NT Govt. pays the rent, Intervention Mark II, arrest tourism slide, and bid to conceal child abuse?


Nice little earner: Aboriginal owners of private land get, at taxpayers’ expense, essential services – schools, clinics, police stations, and so on. Most  would not argue with this.
But now they will also get rent, from the taxpayer, for the land on which those services are set up.
Indigenous Development Minister, Malarndirri McCarthy, calls this an “historic decision [which] lays the foundation for a proper working relationship between Land Councils, Aboriginal traditional owners and the Northern Territory Government.
“This will allow vital remote infrastructure projects worth hundreds of millions of dollars to proceed.”
Alice News Online reported the demands from the land councils on October 27.
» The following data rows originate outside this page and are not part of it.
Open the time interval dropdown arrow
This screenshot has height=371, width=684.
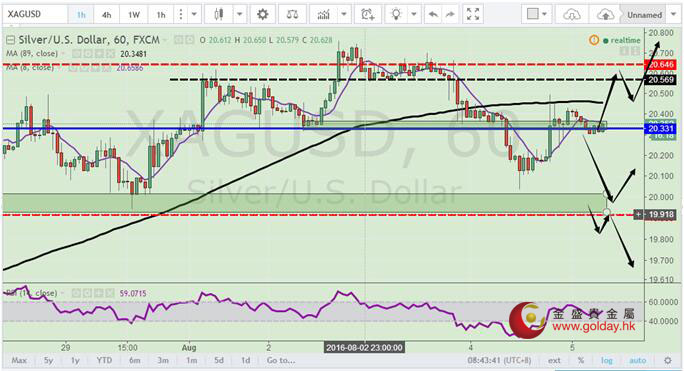(194, 15)
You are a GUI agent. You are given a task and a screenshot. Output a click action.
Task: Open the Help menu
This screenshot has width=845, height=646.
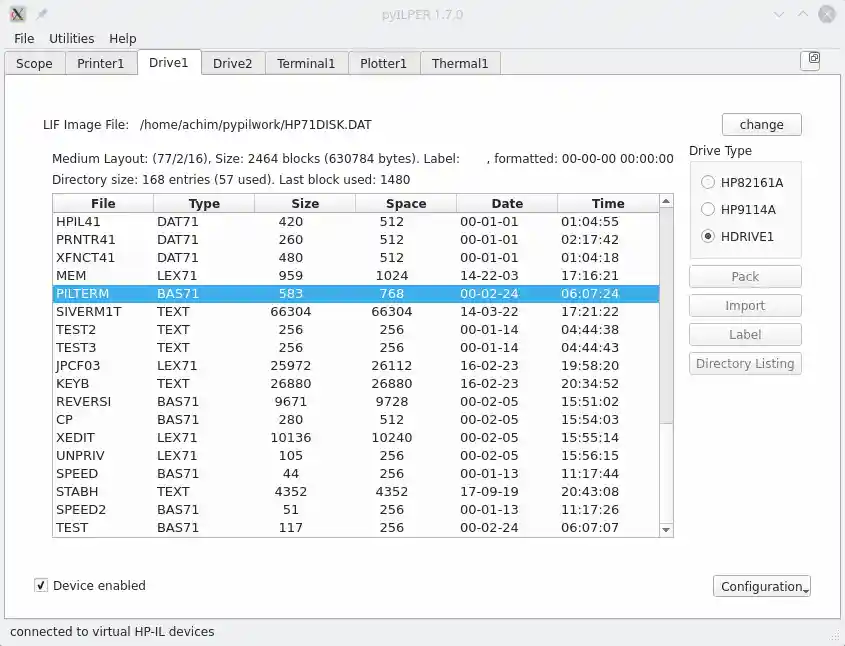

Says Ms McCarthy: “Initially the lease payments will be in the order of $3 million per year and will rise to around $5 million per year when all parcels are surveyed and leased.
“We acknowledge that lease payments are private payments to traditional owners, however we encourage Land Councils and Traditional Owners to direct lease payments towards commercial developments and projects of broad community benefit.”
Intervention Mark II a sign of the failure of Mark I
Aboriginal people in remote NT communities remain locked in poverty and disadvantage because the Federal Labor government has done “nothing” for four years, says Shadow Minister for Indigenous Affairs, Senator Nigel Scullion.
Not acknowledging the spending of around $1b on housing and infrastructure, and results of income management to name just two obvious achievements, he says: “The Stronger Futures legislation is the intervention under another name retaining many Coalition initiatives such as alcohol and pornography restrictions, welfare quarantining, welfare linked to school attendance, and township leasing.
“They are retained because Labor have finally realized the Coalition measures implemented in the intervention legislation worked, or at least would have worked, if only Labor had have been fair dinkum from the start,” Senator Scullion says.
“It has taken Labor four years to stop listening to inner city academics, start talking to remote community residents, and make the tough measures necessary to effect change.
“Sadly, we now have new legislation that is starting off from where we were four years ago instead of where we should be today.”
Bid to hide child abuse?
Shadow Child Protection Minister, Robyn Lambley, condemns the placement of an article about the search for alternative causes of Chlamydia in minors published in the Department of Children and Families annual report.
She says the article creates an impression that the Government is seeking scientific evidence that sheets responsibility for the high incidence of disease in children away from child abuse.
“What we know, and this is cited in the article contained in the annual report, is that the primary cause of transmission of Chlamydia among minors is through sexual intercourse ‘which by definition is child abuse’.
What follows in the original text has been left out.